When I started at the garden I was a little over ambitious about how much I thought I would manage, however by cutting back to a more modest amount I was able to build up gradually. I have particularly enjoyed helping one of the long-time volunteers with the vegetable gardening and learning more about soil health and what kinds of soil amendments help different crops. Recently, under John’s guidance, we set up an adapted version of a hügelkultur; a technique that helps to improve soil fertility. This really caught my imagination as I have a keen interest in the soil food web and the preservation of soil health which is greatly at risk all around the world.
My biggest gardening interest however is gardening for wildlife. There are already some great wildlife garden features in the Community Garden such as the wildlife hedge planted with native species, and more recently a new bed planted with blue flowering plants that attracts lots of bees (bees are strongly attracted to blue – this bed is called ‘The Sea’ as it’s just outside the ‘Beach Hut!’). Working in consultation with Butterfly Conservation (where I also volunteer), I am really proud to be busy in the creation of a new ‘Butterfly Border’ – an idea I had whilst laid up with a hip injury and feeling a little sorry for myself.

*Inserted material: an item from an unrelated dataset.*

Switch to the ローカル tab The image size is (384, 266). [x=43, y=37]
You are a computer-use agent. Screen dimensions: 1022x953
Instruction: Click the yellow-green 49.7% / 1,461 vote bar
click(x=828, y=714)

The Butterfly Border will be a large raised bed near the entrance of the garden, so I hope it will generate lots of interest in butterflies and other pollinating insects. While butterflies benefit enormously from native wildflowers, this demonstration bed will be filled with nectar rich garden plants that people are more likely to want to include in their own gardens. We still have plenty of room in the garden for wildflowers, including caterpillar food plants, and will be actively encouraging them to become established in suitable areas. Wildflowers will be planted at the base of the wildlife hedge which we also hope visitors will find interesting to explore and to learn more about the relationships between pollinating insects and native plants.

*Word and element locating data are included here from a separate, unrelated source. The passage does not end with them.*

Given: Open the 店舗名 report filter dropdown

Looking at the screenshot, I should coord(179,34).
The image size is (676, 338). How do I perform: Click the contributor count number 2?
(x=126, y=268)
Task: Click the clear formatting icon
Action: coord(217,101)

Gardening, wildlife and especially butterflies have all played an extremely important role in my increased sense of wellbeing that I now enjoy. I hesitate to say recovery, as I don’t think I will ever be fully ‘recovered’ – rather, better able to cope with my own unique and ongoing mix of health challenges. Gardening and observing and photographing the natural world transports me out of myself for as long as I am caught up in the activity and then gently places me back in my world a little more able to face life’s challenges. Regularly meeting others who also value the natural world helps me to have at least a glimmer of hope for the future of our planet and by doing my little bit for conservation I can rest at night knowing I’ve tried my best in the circumstances life has thrown at me.
I think nature can play an extremely important role in nurturing a better sense of wellbeing in those of us who live through periods of mental ill health. Even if it’s only a momentary break by having your attention drawn outwards to the beauty of a bumblebee looking for pollen on some Cosmos or a peacock butterfly taking nectar from a Buddleia. Many of these little moments, however brief, can renew inner strength… little by little. That is why I seek them out, often, and why I want to share this passion with the Community Garden.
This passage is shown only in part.